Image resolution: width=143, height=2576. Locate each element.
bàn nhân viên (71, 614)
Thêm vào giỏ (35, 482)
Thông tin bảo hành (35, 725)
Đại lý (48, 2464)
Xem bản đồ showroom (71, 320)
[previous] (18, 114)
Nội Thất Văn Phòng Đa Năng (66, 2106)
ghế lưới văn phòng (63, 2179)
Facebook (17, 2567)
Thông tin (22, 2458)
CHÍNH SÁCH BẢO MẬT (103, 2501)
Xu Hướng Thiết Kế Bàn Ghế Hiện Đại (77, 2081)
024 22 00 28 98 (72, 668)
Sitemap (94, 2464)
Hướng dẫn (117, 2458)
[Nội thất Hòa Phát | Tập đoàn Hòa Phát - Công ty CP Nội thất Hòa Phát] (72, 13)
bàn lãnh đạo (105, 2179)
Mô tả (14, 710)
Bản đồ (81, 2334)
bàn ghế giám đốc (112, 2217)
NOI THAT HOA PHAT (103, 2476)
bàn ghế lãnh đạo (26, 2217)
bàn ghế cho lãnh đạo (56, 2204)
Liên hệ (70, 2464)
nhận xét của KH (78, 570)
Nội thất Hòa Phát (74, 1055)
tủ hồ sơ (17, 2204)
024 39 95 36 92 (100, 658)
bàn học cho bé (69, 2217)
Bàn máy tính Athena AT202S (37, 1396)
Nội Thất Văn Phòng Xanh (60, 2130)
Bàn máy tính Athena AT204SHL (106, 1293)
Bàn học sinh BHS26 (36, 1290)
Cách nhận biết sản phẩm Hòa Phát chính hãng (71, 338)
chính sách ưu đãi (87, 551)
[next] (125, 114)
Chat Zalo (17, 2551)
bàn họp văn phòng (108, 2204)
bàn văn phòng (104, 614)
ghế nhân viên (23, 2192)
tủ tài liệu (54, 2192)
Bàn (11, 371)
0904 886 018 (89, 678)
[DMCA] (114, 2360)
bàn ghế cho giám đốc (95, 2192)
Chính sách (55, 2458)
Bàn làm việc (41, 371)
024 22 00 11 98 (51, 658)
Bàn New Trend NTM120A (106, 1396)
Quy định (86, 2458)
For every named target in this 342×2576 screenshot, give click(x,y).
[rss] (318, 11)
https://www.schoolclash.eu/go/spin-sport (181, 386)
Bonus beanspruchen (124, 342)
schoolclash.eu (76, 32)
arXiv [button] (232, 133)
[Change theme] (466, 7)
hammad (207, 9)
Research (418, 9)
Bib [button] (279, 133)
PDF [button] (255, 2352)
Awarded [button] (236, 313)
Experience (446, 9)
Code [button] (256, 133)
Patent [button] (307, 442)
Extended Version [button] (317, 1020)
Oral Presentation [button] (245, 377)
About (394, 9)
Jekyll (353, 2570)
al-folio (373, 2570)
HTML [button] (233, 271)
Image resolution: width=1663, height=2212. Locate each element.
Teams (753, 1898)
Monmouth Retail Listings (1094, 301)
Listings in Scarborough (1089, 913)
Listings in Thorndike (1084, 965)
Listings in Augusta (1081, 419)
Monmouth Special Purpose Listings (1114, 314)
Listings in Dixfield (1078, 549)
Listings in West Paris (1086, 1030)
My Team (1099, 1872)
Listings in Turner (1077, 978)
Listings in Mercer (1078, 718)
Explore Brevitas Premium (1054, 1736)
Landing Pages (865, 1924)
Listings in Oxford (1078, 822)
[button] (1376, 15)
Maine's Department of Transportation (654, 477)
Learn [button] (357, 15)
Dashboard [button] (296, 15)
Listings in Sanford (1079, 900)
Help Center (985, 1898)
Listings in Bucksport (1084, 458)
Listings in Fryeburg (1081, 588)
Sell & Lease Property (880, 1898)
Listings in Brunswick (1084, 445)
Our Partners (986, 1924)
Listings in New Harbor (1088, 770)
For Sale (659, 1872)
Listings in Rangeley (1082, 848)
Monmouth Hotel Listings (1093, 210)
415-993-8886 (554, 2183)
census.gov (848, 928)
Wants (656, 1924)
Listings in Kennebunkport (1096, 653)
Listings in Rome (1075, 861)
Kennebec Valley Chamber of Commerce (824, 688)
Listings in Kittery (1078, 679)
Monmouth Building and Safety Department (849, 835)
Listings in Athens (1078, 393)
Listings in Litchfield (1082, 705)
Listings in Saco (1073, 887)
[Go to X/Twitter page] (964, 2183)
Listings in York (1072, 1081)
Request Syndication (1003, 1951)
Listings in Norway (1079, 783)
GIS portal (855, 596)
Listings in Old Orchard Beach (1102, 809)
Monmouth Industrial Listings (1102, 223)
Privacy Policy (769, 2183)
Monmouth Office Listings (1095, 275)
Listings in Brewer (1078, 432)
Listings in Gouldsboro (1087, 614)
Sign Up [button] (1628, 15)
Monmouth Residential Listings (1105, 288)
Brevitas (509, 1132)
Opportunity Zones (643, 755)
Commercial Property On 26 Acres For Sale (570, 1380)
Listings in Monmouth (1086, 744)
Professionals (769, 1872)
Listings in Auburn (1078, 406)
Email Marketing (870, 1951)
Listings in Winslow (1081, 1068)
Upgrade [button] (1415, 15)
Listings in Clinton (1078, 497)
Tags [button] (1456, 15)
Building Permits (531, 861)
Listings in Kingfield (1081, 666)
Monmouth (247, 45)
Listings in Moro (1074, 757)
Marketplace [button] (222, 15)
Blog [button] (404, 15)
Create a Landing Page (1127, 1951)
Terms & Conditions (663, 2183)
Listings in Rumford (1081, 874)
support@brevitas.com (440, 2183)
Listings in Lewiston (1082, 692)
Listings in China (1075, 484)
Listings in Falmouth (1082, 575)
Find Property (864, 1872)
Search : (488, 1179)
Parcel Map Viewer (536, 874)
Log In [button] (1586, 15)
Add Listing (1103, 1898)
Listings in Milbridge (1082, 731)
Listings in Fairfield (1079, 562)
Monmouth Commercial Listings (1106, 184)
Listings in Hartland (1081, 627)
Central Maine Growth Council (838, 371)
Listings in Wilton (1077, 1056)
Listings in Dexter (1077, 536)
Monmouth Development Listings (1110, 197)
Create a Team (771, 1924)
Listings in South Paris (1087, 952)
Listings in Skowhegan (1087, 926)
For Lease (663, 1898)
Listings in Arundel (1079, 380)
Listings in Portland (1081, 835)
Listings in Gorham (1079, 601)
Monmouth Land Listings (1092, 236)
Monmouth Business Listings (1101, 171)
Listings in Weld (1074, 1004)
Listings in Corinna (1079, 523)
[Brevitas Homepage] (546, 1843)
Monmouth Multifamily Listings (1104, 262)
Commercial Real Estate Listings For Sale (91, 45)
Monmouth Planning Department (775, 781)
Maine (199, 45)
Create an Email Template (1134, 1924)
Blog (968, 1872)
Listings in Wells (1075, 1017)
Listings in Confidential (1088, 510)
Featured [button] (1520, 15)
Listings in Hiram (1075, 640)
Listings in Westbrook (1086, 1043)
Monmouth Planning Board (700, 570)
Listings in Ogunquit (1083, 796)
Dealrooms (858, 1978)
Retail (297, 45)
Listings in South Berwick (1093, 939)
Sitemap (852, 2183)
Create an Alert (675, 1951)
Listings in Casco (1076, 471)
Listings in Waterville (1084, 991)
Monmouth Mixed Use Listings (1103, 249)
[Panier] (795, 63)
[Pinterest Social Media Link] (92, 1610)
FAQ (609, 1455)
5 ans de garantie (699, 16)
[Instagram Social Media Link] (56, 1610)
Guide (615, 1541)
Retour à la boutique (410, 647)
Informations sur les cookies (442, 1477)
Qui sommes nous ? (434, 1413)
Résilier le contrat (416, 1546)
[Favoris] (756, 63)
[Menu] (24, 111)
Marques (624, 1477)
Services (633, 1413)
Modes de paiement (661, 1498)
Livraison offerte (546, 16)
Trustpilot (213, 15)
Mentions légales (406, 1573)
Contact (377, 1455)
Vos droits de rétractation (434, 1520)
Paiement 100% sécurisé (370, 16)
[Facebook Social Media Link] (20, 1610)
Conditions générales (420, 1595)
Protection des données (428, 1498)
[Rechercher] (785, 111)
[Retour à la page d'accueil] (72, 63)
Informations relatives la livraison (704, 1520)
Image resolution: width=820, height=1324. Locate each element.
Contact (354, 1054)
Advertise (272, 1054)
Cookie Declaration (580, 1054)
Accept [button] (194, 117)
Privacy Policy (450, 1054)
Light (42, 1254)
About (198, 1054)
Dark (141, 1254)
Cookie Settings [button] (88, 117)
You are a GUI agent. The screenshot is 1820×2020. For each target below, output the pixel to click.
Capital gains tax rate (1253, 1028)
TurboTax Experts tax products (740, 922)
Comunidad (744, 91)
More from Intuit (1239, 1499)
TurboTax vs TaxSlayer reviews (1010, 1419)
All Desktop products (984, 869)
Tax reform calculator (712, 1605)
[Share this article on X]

:: WHAT THE EXERCISE ASKS ::
The expected answer is a copy of each line in the listing above that contains "Hướng".

:: RESULT OF THIS TASK ::
Xu Hướng Thiết Kế Bàn Ghế Hiện Đại (77, 2081)
Hướng dẫn (117, 2458)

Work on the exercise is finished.